Orlov forgets though mentioning the general-systemic and transnational
dynamics i.e. class struggles, as well as other feedback-loops, so to
speak, that keep re-create the pattern :



March 31, 2015
 Dmitry Orlov License to Kill
   <JakubRozalski.jpeg>
<http://2.bp.blogspot.com/-uTKjOwFvXl0/VRlzyT8RX4I/AAAAAAAAGTs/unvPX6w9Dls/s1600/JakubRozalski.jpeg>
 Jakub
Rozalski  The story is the same every time: some nation, due to a
confluence of lucky circumstances, becomes powerful—much more powerful than
the rest—and, for a time, is dominant. But the lucky circumstances, which
often amount to no more than a few advantageous quirks of geology, be it
Welsh coal or West Texas oil, in due course come to an end.

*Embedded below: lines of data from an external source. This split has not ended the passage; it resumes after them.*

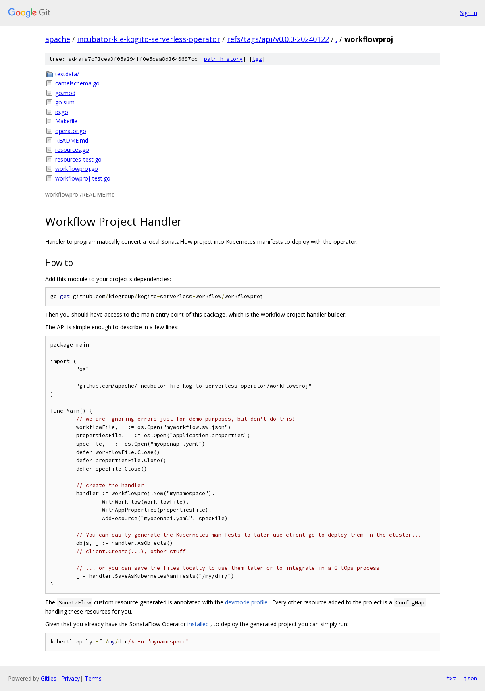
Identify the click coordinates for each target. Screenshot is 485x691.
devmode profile (246, 602)
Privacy (70, 678)
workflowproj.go (76, 168)
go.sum (65, 102)
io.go (61, 112)
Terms (93, 678)
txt (451, 678)
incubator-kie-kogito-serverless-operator (148, 39)
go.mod (65, 93)
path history (223, 59)
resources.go (72, 150)
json (470, 678)
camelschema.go (77, 83)
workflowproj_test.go (82, 178)
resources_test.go (78, 159)
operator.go (70, 131)
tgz (257, 59)
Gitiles (48, 678)
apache (57, 39)
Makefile (66, 121)
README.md (71, 140)
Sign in (468, 13)
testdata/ (67, 74)
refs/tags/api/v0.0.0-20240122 (278, 39)
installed (198, 624)
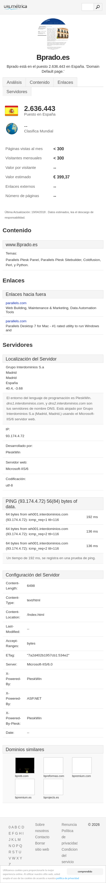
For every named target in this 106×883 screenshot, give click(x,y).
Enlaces (65, 82)
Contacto (42, 837)
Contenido (40, 82)
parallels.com (16, 303)
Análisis (14, 82)
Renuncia (69, 824)
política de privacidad (67, 878)
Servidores (16, 91)
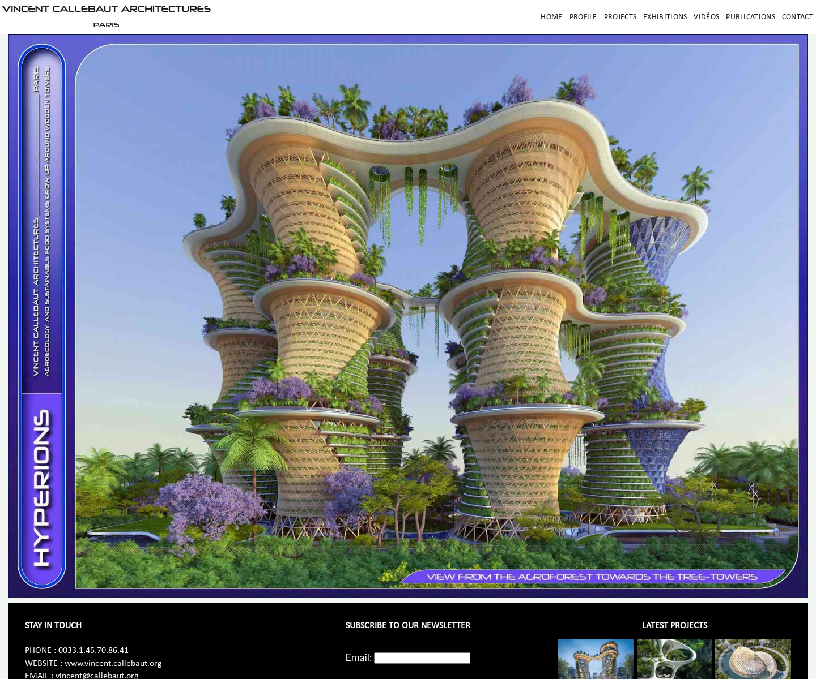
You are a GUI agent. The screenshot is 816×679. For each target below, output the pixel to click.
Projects (620, 17)
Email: (359, 657)
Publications (750, 17)
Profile (583, 17)
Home (551, 17)
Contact (797, 17)
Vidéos (706, 17)
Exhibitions (665, 17)
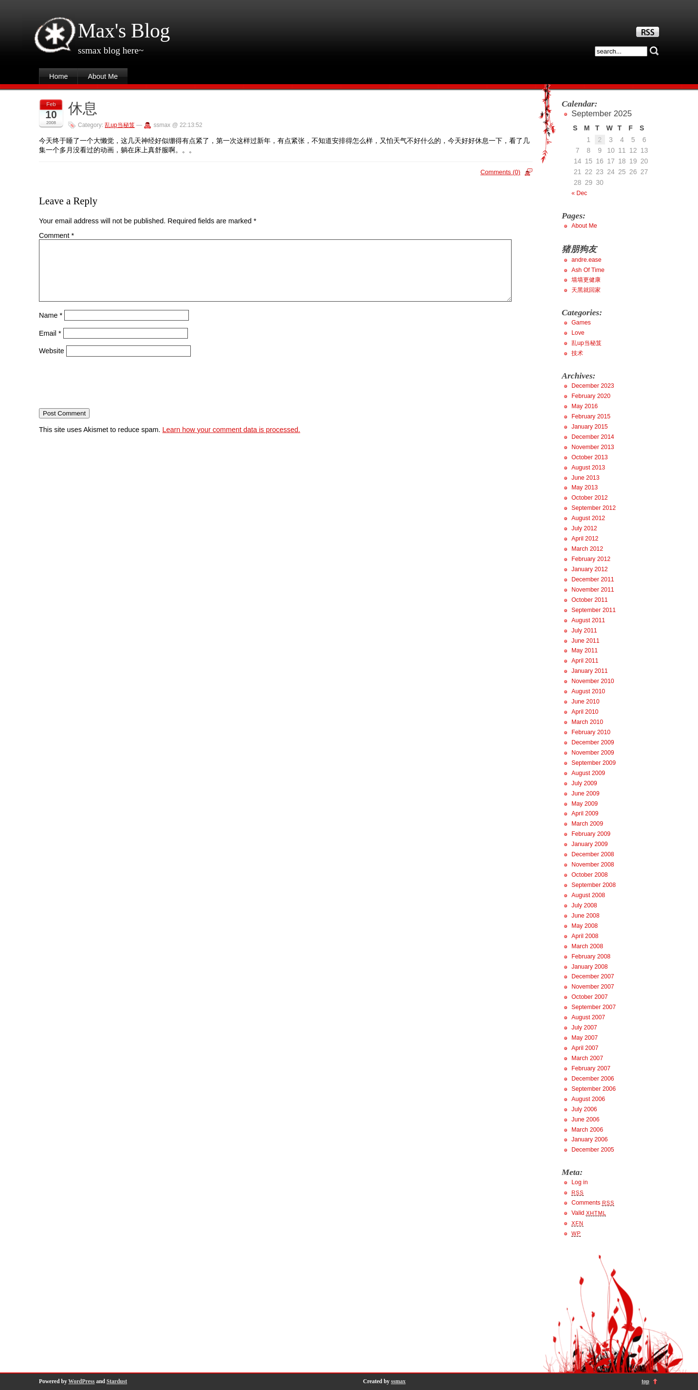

In the
meantime, the erstwhile superpower becomes corrupted by its own power.

As the endgame approaches, those still nominally in charge of the
collapsing empire resort to all sorts of desperate measures—all except one:
they will refuse to ever consider the fact that their imperial superpower
is at an end, and that they should change their ways accordingly. George
Orwell once offered an excellent explanation for this phenomenon: as the
imperial end-game approaches, it becomes a matter of imperial
self-preservation to breed a special-purpose ruling class—one that is
incapable of understanding that the end-game is approaching. Because, you
see, if they had an inkling of what's going on, they wouldn't take their
jobs seriously enough to keep the game going for as long as possible.

The approaching imperial collapse can be seen in the ever worsening results
the empire gets for its imperial efforts. After World War II, the US was
able to do a respectable job helping to rebuild Germany, along with the
rest of western Europe. Japan also did rather well under US tutelage, as
did South Korea after the end of fighting on the Korean peninsula. With
Vietnam, Laos and Cambodia, all of which were badly damaged by the US, the
results were significantly worse: Vietnam was an outright defeat, Cambodia
lived through a period of genocide, while amazingly resilient Laos—the most
heavily bombed country on the planet—recovered on its own.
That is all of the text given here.